Podcast Addendum Episode 26 – Drunken Tea Party

Hi Weird Travelers.

Before we commence with this week’s Podcast Addendum I’d like to say that I hope everyone is staying warm and safe during Snowmageddon. Take care of yourselves, and Billy and I over here at Into The Weird will be sending good thoughts your way.

This episode was devoted to discussing Doctor Strange #2 from August 1974. It contains one of the kookiest double splash pages of all, namely that of a bunch of Marvel heroes (and one or two from other companies) getting drunk on tea served at a Mad Tea Party in a reflection of Stephen Strange’s mind, courtesy of his travels in the Orb of Agamotto. This image alone is worth the price of admission, wouldn’t you say, true believers?

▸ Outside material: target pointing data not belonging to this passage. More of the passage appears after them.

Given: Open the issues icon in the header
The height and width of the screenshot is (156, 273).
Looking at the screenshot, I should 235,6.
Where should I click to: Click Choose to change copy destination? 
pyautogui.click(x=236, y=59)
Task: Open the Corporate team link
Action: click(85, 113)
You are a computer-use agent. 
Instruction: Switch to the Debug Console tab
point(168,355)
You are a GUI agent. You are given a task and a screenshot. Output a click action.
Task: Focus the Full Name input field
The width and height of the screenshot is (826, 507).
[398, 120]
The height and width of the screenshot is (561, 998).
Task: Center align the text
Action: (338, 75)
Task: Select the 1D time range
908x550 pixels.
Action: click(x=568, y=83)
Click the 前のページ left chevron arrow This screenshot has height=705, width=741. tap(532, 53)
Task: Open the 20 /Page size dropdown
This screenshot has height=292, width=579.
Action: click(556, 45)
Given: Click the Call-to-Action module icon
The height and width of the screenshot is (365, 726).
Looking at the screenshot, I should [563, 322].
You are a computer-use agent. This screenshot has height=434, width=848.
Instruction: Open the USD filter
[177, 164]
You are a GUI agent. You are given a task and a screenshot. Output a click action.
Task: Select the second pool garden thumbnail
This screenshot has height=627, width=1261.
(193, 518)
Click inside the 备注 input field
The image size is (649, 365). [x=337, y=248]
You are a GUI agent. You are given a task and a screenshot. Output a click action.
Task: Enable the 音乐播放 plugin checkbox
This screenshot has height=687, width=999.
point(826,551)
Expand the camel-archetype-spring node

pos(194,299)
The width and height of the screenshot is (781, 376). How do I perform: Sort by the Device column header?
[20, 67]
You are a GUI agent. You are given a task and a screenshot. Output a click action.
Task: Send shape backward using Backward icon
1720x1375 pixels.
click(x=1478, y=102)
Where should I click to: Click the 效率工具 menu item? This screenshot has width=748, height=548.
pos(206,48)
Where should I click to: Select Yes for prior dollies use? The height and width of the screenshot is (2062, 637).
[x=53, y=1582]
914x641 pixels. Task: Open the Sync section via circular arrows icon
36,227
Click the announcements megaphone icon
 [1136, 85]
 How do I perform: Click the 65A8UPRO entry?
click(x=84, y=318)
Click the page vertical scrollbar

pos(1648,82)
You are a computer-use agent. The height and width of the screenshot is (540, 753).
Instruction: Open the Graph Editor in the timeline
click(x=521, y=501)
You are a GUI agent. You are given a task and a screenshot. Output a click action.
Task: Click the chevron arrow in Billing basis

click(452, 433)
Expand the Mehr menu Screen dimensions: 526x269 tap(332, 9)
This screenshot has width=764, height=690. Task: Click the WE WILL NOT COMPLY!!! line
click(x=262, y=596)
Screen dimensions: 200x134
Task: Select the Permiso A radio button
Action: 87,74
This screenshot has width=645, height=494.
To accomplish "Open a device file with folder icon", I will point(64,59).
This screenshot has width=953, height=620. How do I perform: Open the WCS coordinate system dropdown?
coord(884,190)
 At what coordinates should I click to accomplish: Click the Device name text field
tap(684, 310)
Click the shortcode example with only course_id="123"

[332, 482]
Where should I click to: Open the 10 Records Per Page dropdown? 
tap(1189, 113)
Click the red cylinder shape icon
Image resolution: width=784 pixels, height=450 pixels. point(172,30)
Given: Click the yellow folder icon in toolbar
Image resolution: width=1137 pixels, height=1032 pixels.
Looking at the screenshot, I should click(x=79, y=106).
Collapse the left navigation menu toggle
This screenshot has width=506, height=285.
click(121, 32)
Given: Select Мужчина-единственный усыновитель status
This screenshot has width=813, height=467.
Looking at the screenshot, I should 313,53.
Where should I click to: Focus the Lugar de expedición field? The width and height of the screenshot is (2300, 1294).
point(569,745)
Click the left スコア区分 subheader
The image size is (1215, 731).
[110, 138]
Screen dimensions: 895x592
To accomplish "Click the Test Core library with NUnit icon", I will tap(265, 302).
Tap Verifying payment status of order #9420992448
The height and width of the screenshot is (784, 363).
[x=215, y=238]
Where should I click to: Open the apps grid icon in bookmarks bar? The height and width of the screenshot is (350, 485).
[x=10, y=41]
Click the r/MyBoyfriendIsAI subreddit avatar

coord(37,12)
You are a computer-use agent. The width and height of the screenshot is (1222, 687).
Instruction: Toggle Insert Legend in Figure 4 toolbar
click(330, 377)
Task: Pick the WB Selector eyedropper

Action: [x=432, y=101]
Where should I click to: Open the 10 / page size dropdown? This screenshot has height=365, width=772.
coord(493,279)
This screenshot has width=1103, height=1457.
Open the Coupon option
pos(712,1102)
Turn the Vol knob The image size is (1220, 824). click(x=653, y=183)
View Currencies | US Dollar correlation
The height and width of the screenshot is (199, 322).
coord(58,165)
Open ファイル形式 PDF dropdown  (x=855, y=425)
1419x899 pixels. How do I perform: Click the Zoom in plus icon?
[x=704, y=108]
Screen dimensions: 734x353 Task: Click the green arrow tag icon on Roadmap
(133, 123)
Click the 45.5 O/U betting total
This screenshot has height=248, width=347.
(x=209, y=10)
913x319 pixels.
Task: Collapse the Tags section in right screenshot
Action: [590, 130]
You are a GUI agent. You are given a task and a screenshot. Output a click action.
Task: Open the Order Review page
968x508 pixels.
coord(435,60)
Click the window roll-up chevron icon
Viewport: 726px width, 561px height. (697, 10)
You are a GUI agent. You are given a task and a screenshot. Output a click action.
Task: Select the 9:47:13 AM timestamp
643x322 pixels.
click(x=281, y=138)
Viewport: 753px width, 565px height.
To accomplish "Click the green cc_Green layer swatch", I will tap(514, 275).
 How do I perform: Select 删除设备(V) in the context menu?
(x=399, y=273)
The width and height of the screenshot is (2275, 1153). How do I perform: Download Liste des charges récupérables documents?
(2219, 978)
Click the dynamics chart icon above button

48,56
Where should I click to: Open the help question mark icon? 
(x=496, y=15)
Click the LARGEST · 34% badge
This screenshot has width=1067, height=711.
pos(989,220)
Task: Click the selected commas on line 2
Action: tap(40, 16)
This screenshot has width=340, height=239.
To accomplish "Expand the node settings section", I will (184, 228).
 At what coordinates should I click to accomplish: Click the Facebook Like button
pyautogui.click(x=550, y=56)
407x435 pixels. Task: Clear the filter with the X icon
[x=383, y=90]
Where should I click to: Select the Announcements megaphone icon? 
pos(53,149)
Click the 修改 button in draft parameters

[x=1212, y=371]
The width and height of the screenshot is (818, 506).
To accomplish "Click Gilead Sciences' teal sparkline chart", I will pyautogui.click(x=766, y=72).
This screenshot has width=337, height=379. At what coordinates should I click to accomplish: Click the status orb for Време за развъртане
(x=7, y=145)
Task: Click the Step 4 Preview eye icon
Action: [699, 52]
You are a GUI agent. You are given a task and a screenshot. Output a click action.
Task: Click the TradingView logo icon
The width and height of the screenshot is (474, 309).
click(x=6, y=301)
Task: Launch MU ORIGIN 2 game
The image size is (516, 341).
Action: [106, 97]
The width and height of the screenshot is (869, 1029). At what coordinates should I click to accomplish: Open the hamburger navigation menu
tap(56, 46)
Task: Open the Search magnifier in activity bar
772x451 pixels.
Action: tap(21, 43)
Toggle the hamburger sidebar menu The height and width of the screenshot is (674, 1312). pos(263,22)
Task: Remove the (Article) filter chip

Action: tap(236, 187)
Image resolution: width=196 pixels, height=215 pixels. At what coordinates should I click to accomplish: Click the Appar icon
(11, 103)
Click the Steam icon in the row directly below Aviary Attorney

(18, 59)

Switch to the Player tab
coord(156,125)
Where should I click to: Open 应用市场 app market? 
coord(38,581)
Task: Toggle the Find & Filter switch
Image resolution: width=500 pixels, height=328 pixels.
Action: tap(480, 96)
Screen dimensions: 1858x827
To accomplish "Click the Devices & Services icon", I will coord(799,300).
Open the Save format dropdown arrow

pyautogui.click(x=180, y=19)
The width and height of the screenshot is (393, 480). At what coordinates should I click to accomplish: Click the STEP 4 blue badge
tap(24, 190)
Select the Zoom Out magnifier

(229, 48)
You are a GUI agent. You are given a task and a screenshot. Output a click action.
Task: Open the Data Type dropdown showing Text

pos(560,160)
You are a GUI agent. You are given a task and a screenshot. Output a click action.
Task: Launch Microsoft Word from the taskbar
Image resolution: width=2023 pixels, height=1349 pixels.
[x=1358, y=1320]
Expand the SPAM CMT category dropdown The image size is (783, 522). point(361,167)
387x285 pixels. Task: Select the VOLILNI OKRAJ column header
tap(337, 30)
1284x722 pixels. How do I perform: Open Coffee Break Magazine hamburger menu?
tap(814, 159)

But don’t take my word for it. Have a look at the following highlights from the comic, and ‘marvel’ at the sheer madcap fun that Steve Englehart and Frank Brunner delivered all those many years ago…

Terrific cover by Frank Brunner. Doctor Strange looks to be the big bad here, while the Defenders heroically confront him. As we progress through the issue freakish role reversals become the order of the day. Let the weirdness commence!
Silver Dagger has the most overdramatic method of prepping a brainwashing target like Clea. This includes murderous role play sessions involving mannequins.
Flow my tears, the silver-haired sorceress said.
Silver Dagger uses the purloined Eye of Agamotto to spy on the corpses of his vanquished foes. Got nothing better to do, SD?
Damn, I love it when Stephen levimeditates (is that a word? It should be a word)
Stephen is ambushed by that dastardly dragon-slug The Soul Eater.
The Soul Eater’s innards are a horror show of faces screaming in terror and agony. Yeesh.
Stephen causes the monster to crash land by giving it a monstrous seizure, impressing the Silver Surfer to no end.
Behold! Castle Grayskull.
And here it is, folks – The Drunken Tea Party. Can you spot the company crossover characters? And who do you think spiked the tea? My money’s on the Hulk.
Stephen’s insouciance causes umbrage with the inebriated super-beings, who immediately sentence him to death by pummeling. Tough crowd.
The Sorcerer Supreme brooks no drunken fools at his tea party. BLOMM!
Sadly, Clea’s torment is just beginning.

The Recommendations of Raggador



And that’s it. Stay weird and keep snuggling through this cold winter from Jotunheim, friends. Thanks for reading and listening to our inane ramblings.